Maintainer: Shlomi Noach
More info: http://code.openark.org/forge/mycheckpoint
Queries against partitioned or sharded data sets can be accelerated dramatically using shard-query, which parallelises certain queries behind the scenes. Queries that use the following constructs can benefit from shard-query's parallel execution:
- Subqueries in the FROM clause
- UNION and UNION ALL
Aggregate functions SUM, COUNT, MIN and MAX can be used with those constructs, too.
shard-query is not a standalone tool, it requires other programs like Gearman, and it's relatively complex to set up. But if your data is partitioned and your queries use any of the constructs listed above, then the benefits are worth the effort.
Download: (svn checkout) http://code.google.com/p/shard-query/source/checkout
Maintainer: Justin Swanhart
More info: http://code.google.com/p/shard-query/
As tables become larger, queries against them can become slower. Many factors influence response times, but if you have optimised everything else and the only remaining suspect is a very large table, then archiving rows from that table can restore fast query response times.
Unless the table is unimportant, you should not brazenly delete rows. Archiving requires finesse to ensure that data is not lost, that the table isn't excessively locked, and that the archiving process does not overload MySQL or the sever. The goal is an archiving process that is reliable and unnoticeable except for the beneficial effect of reducing query times. mk-archiver achieves all this.
mk-archiver has two fundamental requirements, the first of which is that archivable rows must be identifiable. For example, if the table has a date column and you know that only the last N years of data are needed, then rows with dates older than N years ago can be archived. Moreover, a unique index must exist to help mk-archiver identify archivable rows without scanning the entire table. Scanning a large table is costly, so an index and specific SELECT statements are used to avoid table scans.
In practice, mk-archiver automatically handles the technical details. All you have to do is tell it what table to archive, how to identify archivable rows, and where to archive those rows. These rows can be purged, copied to another table or written to a dump file for future restoration if needed. Once you're comfortable with the tool, there are many options to fine-tune the archiving process. Also, mk-archiver is pluggable, so it can be used to solve complex archiving needs without patching the code.
When was the last time you audited the security of your MySQL servers? You're not alone if "never" is the answer. There are many companies that provide security audits, but unless nothing ever changes after those audits, then the security of your MySQL environment should be checked regularly.
External threats are one obvious reason to enforce MySQL security, but internal threats like current or former employees are often more dangerous because they are (or were) trusted. Security is also important for enforcing privacy, preventing accidental access (for example, logging into the production server instead of the development server) or enabling third party programs to interact with your systems.

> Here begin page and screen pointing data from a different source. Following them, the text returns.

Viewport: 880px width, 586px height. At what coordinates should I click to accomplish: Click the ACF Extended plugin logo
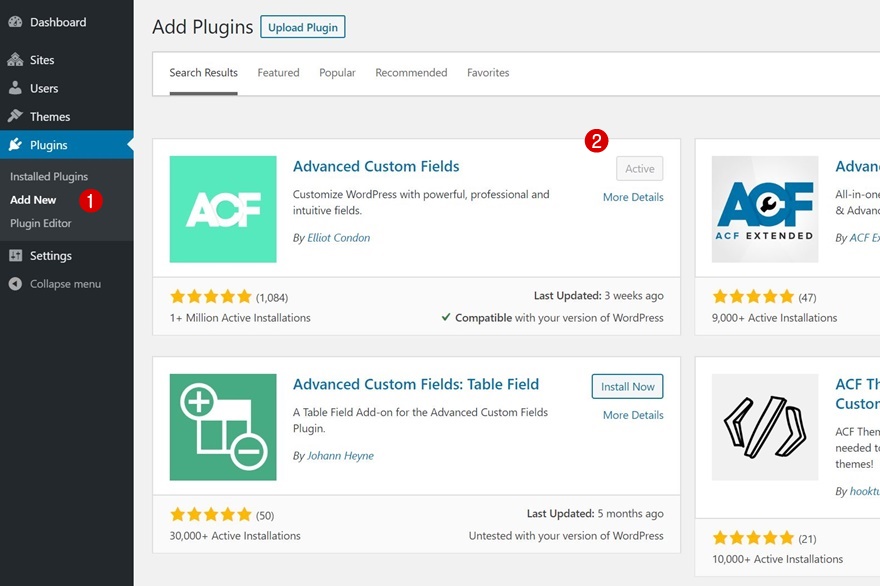click(x=765, y=209)
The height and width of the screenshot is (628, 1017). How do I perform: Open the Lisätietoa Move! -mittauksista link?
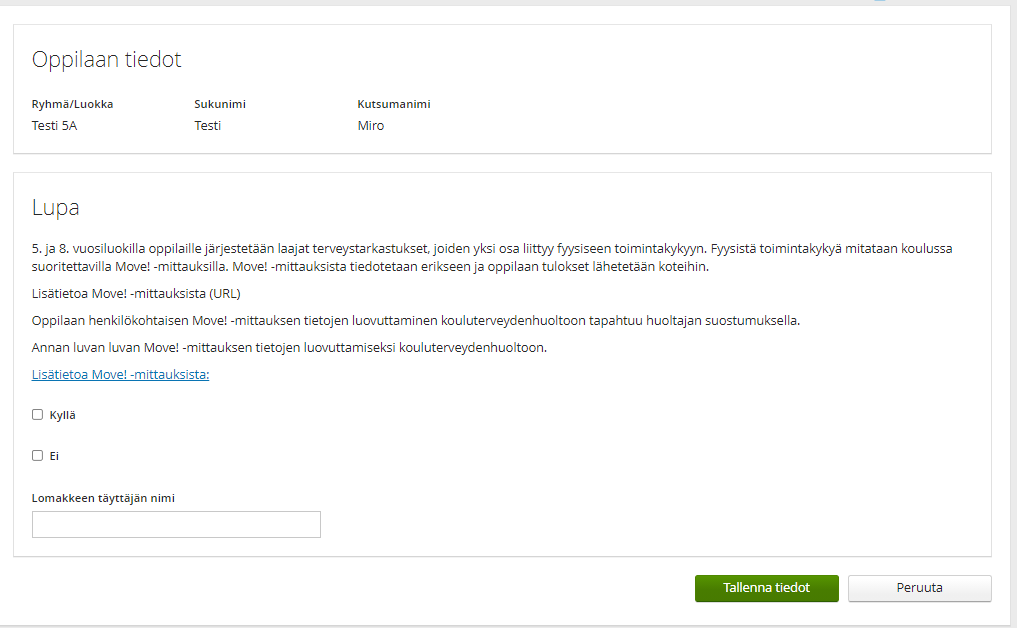[121, 374]
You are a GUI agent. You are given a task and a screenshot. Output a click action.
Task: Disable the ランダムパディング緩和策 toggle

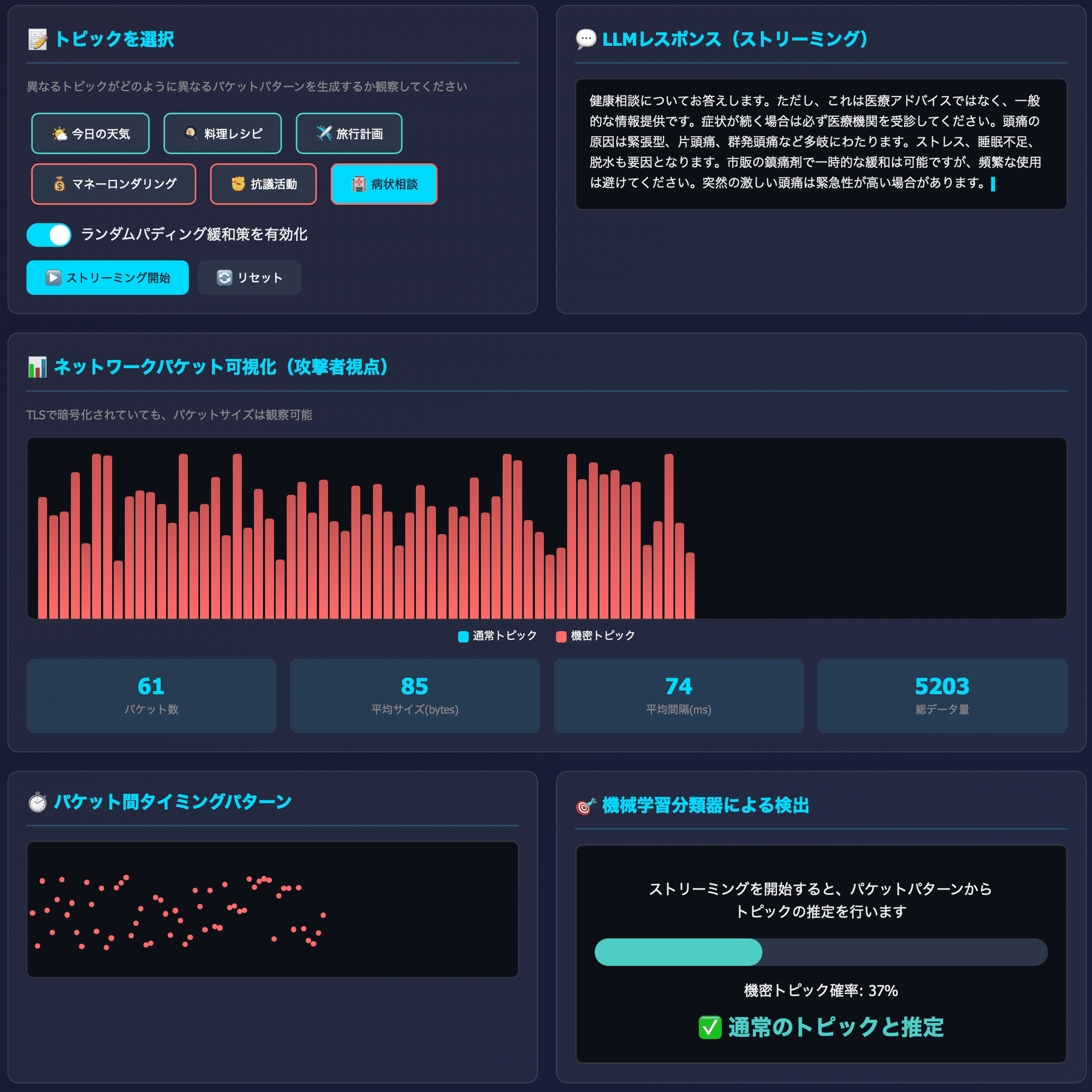point(48,235)
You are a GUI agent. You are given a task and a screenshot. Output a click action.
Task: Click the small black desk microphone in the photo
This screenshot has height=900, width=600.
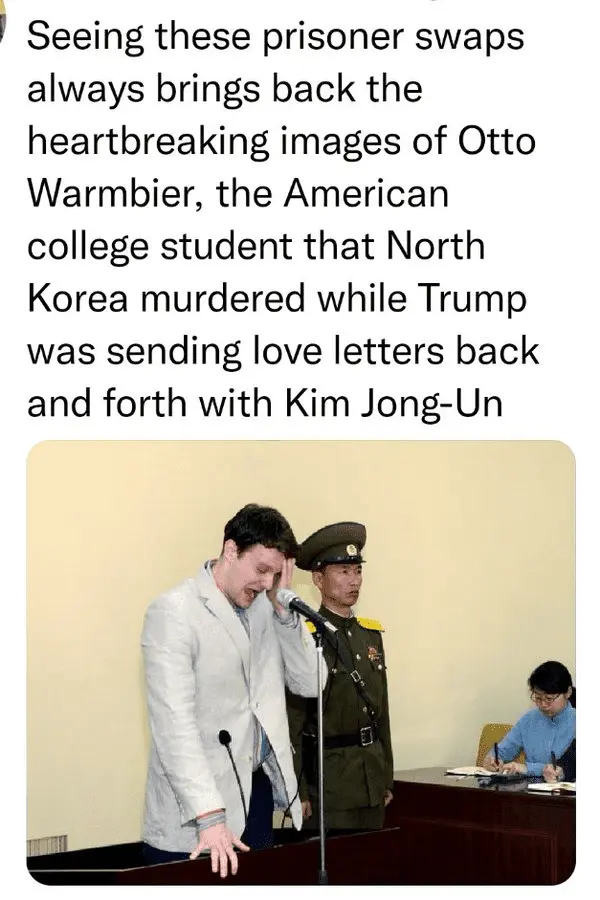[x=225, y=738]

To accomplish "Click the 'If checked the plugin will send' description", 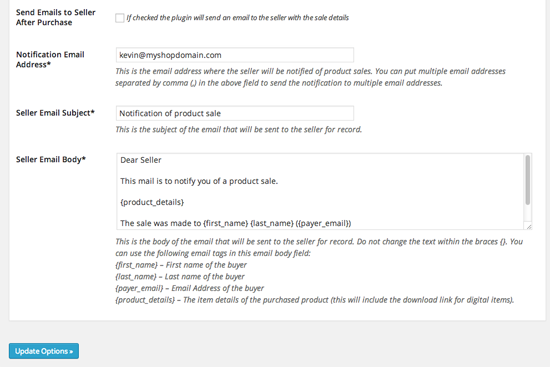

For those looking to increase the security of their deployments, oak-security-audit is a worthwhile, free and open source tool that performs basic MySQL security audits. It doesn't require any setup. Just run it against your MySQL servers, and it prints a report with risks and recommendations about accounts, account privileges, passwords and some general best practices, like disabling network access.
oak-security-audit focuses just on MySQL security, so it's not a replacement for a full system security audit by a human, but it's a great first line of defence that is easy to use. You could run it weekly with cron and have the reports emailed to you.